Это кажется немалым достижением. В страшный момент она предпочла его Миллеру, хотя тот наверняка пробовал подставить свое «дружеское» плечо. Черт возьми, почему хочется улыбаться как довольному идиоту от одной банальной мысли, что спать Агата предпочитает в его, Генриха, постели.
– Я думал, тебе будет хуже, – тихонько замечает Генрих, потихонечку раскаляясь от её близости, от теплового медового запаха волос, от тонких пальцев на своем животе, – точно не ждал, что ты ко мне придешь, да еще и захочешь…
– Знаешь, я сама так думала. Что будет хуже, что не приду, что точно не захочу, – Агата тихонько вздыхает, и её пальцы сдвигаются чуть ниже, ближе к паху. Кажется, теперь уже она его дразнит. Испытывает на прочность.
– Но ты здесь… – задумчиво замечает Генрих, тоном намекая, что ему не ясно, почему это происходит. В конце концов, он уже понял, что конкретно её задело в словах Миллера, но это её «Не хочу» по-прежнему неприятно покалывало.
– Генри, – чуть возмущенно фыркает девушка. – Да! Я здесь. Я тебя хочу. Мне с тобой хорошо, а без тебя плохо. Доволен?
– Безумно, – что-что, а вербально Агата сегодня либидо Генриха удовлетворила сполна. Даже больше, чем удовлетворяло его чутье. Хотя кажется, сегодня и сама Агата неожиданно откровенна, все то, что обычно из неё приходится тянуть многими усилиями, многими ласками – сегодня она говорит сама, видимо, её чувства все еще не улеглись.
– Я все-равно не смогу относиться к нему… – Агата нарочно выделяет слово нажатием голоса, – так же, как к тебе. Я вообще ни к кому не смогу относиться так же, как к тебе.
– Черт, птичка, прекращай говорить мне такие вещи, – Генриху хочется сжать объятия еще сильнее, чтобы ей стало в них нестерпимо жарко, чтобы её желание поднялось в ней шквалом. Просто для того, чтобы её чувства сейчас соответствовали его душевной буре.
– Почему? – чуть обиженно бурчит она.
– Потому что я ужасно ревнивый поганец, а ты тешишь мою гордыню, – кажется, имеет место быть эволюция слепого и глухого котенка в довольного урчащего кота, по крайней мере Генрих сейчас сам понимает, что еще чуть-чуть и он начнет мурлыкать.
– Я переживу, – шепчет Агата, касаясь его лица невесомыми поцелуями, будто осыпая его лепестками своей нежности. Ему хочется смеяться, до того она трогательная в своей страстной порывистости.

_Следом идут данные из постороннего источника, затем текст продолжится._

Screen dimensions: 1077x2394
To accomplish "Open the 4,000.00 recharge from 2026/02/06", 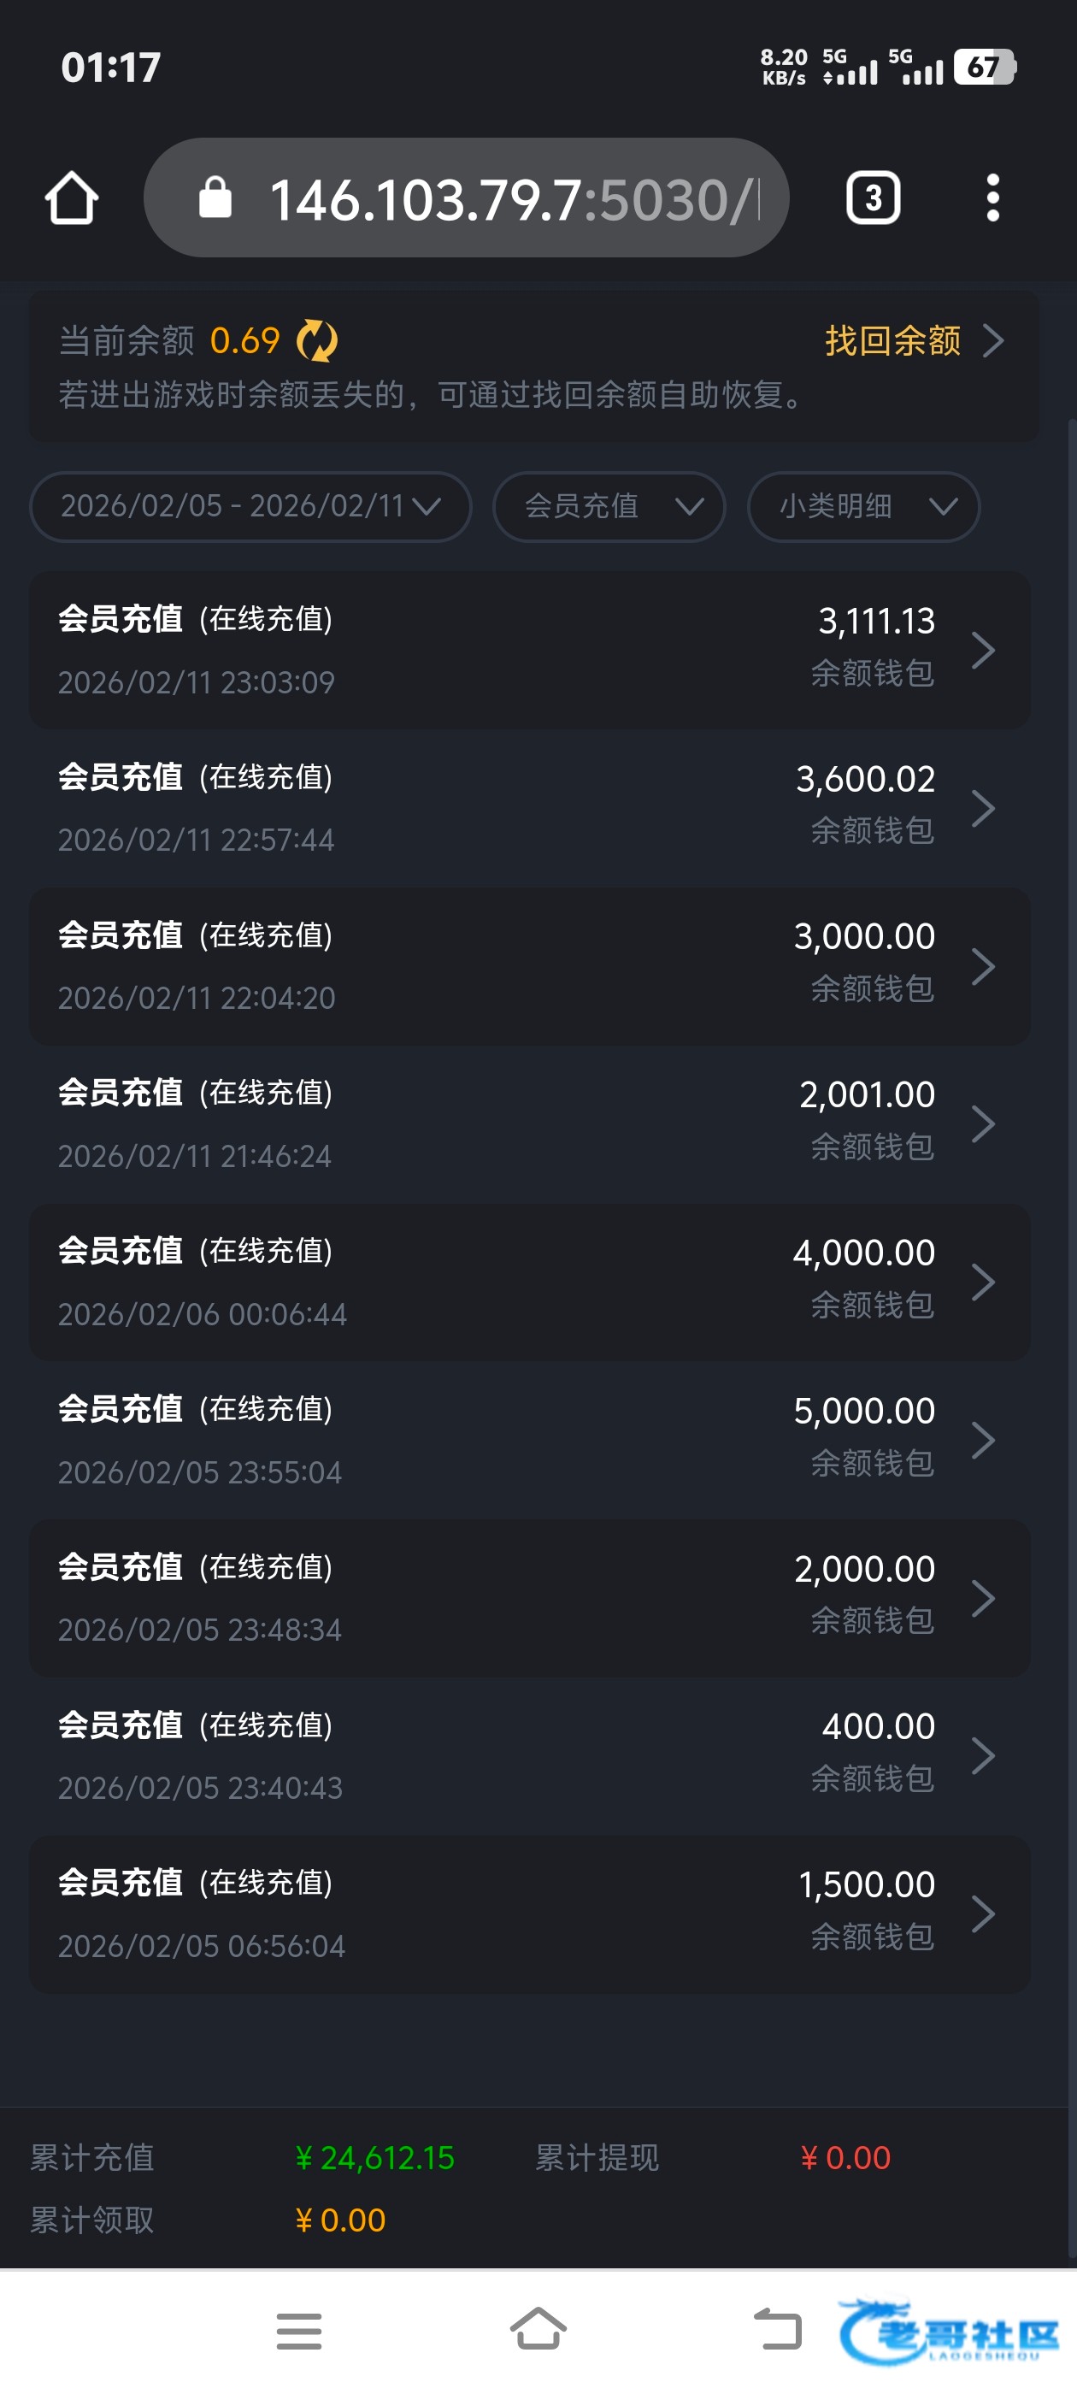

– А что не переживешь? – Генрих ловит губами мочку её уха, и она захлебывается воздухом. Её так мало нужно, чтобы потерять голову. Ведь он даже её не раздел… Даже не залез под тонкий свитер, хотя хотелось, ужасно хотелось. И по-прежнему хочется. А еще лучше сдернуть этот свитер вовсе, податься вперед, опрокинуть её на спину, распластать прямо на этом тонком фиолетовом ковре. Нет. Сегодня нет. Она едва выпуталась из липких объятий страха, сейчас вся эта инициатива с его стороны вызовет совершенно ненужные ассоциации. Пусть задаст темп сама. Разницы нет совершенно.
– Никаких больше столов и кабинетов, – грозно заявляет она, пытаясь выглядеть непоколебимо.
– Давай больше никакого кабинета Миллера, – хмыкает Генрих, на краткий миг отрываясь от её шеи, – потому что с ним реально вышел перебор, но в нашем-то кабинете можем что хотим делать, нет?
– Там же еще Анна… – задыхаясь возражает Агата.
– Я её убедительно попрошу погулять, – смеется Генрих.
– Я против, – ворчит Агата, – но ты же переубедишь…
– Не поддавайся, – шепчет Генрих, – ни за что мне не поддавайся.
Ведь так интересно будет добиться её уступок, если она будет противиться его идеям, не сдастся ему легко и просто. Это будет иллюзия охоты, приятная и будоражащая.
Кажется, время для болтовни заканчивается – она уже не хочет ничего ему отвечать, но с большой охотой ловит губами его поцелуи.